COMPARATIVE STUDY
JOURNAL ARTICLE

Nativity and DSM-IV psychiatric disorders among Puerto Ricans, Cuban Americans, and non-Latino Whites in the United States: results from the National Epidemiologic Survey on Alcohol and Related Conditions

Margarita Alegria, Glorisa Canino, Frederick S Stinson, Bridget F Grant
Journal of Clinical Psychiatry 2006, 67 (1): 56-65
16426089

OBJECTIVE: This study examined the risk of lifetime substance use disorders and mood and anxiety disorders between Island-born Puerto Ricans, foreign-born Cuban Americans, and foreign-born non-Latino whites and their U.S.-born counterparts.

METHOD: Data from the 2001-2002 National Epidemiologic Survey on Alcohol and Related Conditions (NESARC; N = 43,093) were used to derive lifetime prevalence rates of specific DSM-IV psychiatric disorders by subethnicity and nativity group. Logistic regression models were constructed to detect variation in the odds of each psychiatric disorder across groups.

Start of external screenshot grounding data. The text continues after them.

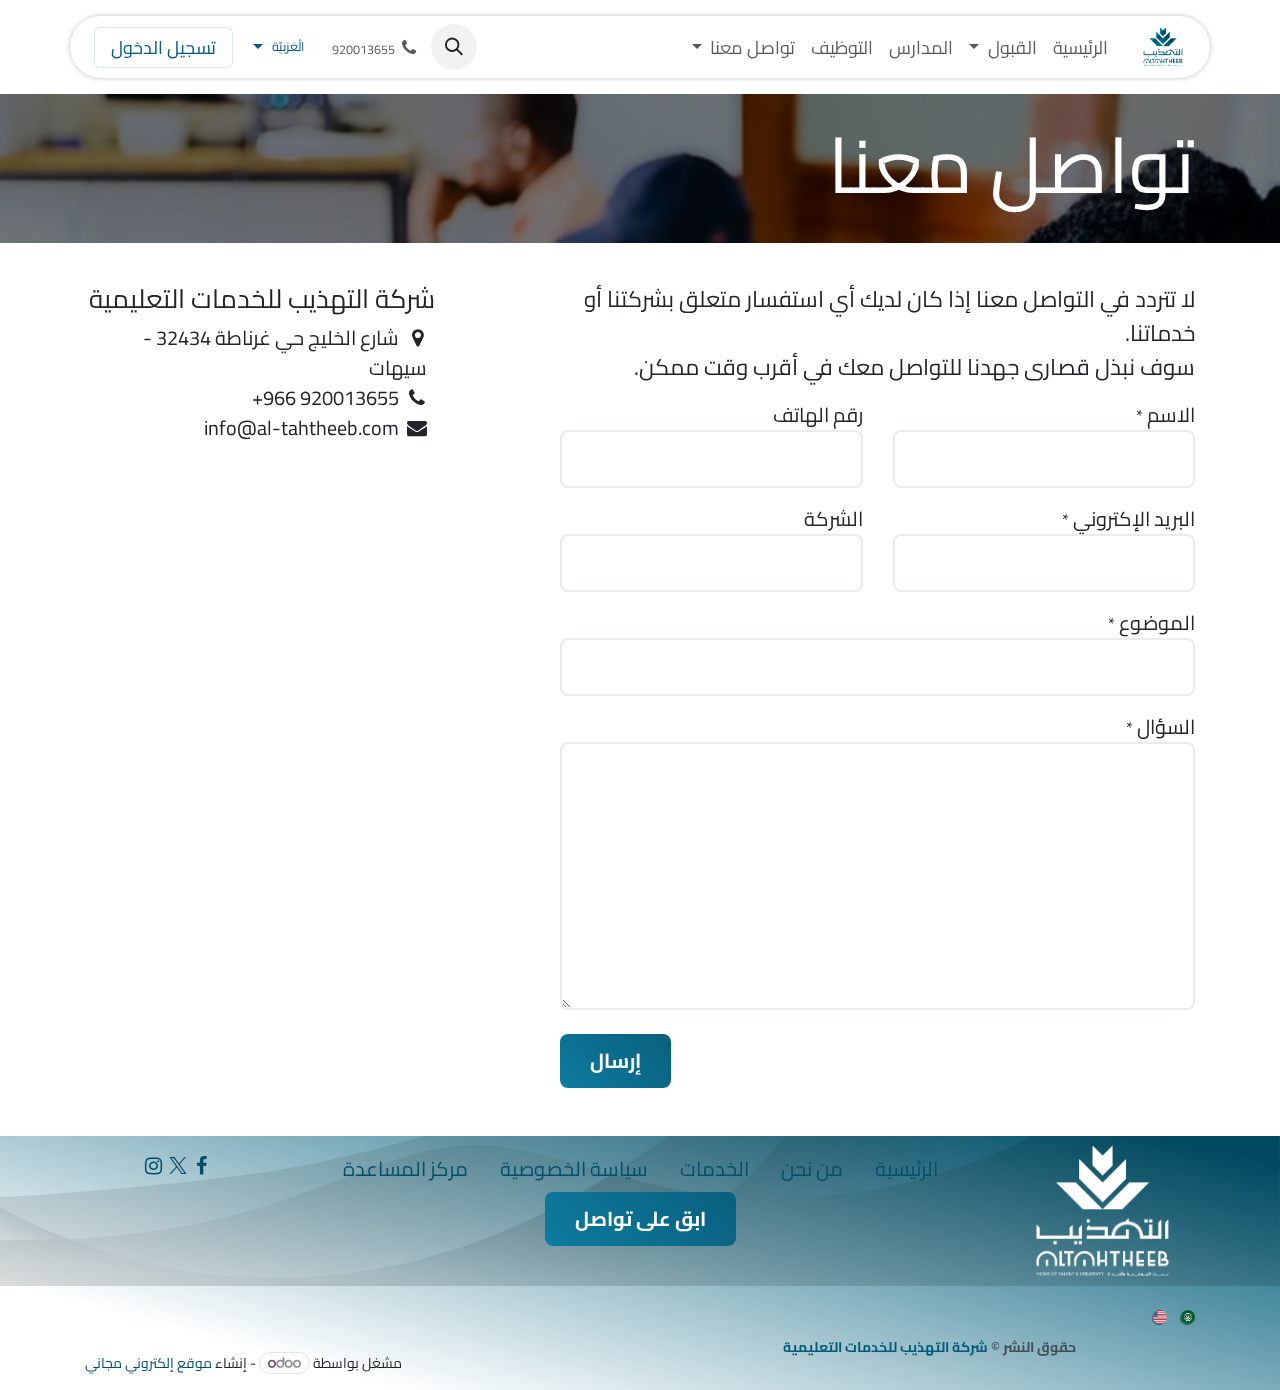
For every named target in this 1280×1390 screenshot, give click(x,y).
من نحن (812, 1168)
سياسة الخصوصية (574, 1168)
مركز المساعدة (405, 1168)
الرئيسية (906, 1168)
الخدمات (714, 1168)
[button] (454, 47)
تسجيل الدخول (163, 47)
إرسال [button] (615, 1060)
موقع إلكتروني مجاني (148, 1363)
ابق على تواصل (640, 1218)
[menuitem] (1080, 47)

RESULTS: A protective effect of foreign-born nativity in risk for psychiatric disorders was present for all groups but varied according to the assessed disorder. For non-Latino whites, the effect was observed for most specific psychiatric disorders, whereas, for Puerto Ricans and Cuban Americans, the effect was only evident for specific substance use disorders.

CONCLUSION: The protective effect of nativity against psychiatric morbidity found in other studies among Mexican Americans and non-Latino whites does not entirely generalize to Puerto Ricans and Cuban Americans and may not generalize to individuals of other origins. The results of this study are discussed in terms of potential mechanisms involved in variations in the risk of specific psychiatric disorders among groups defined by nativity and race-ethnicity and the importance of identifying specific cultural components that may serve as risk and protective factors of psychiatric morbidity.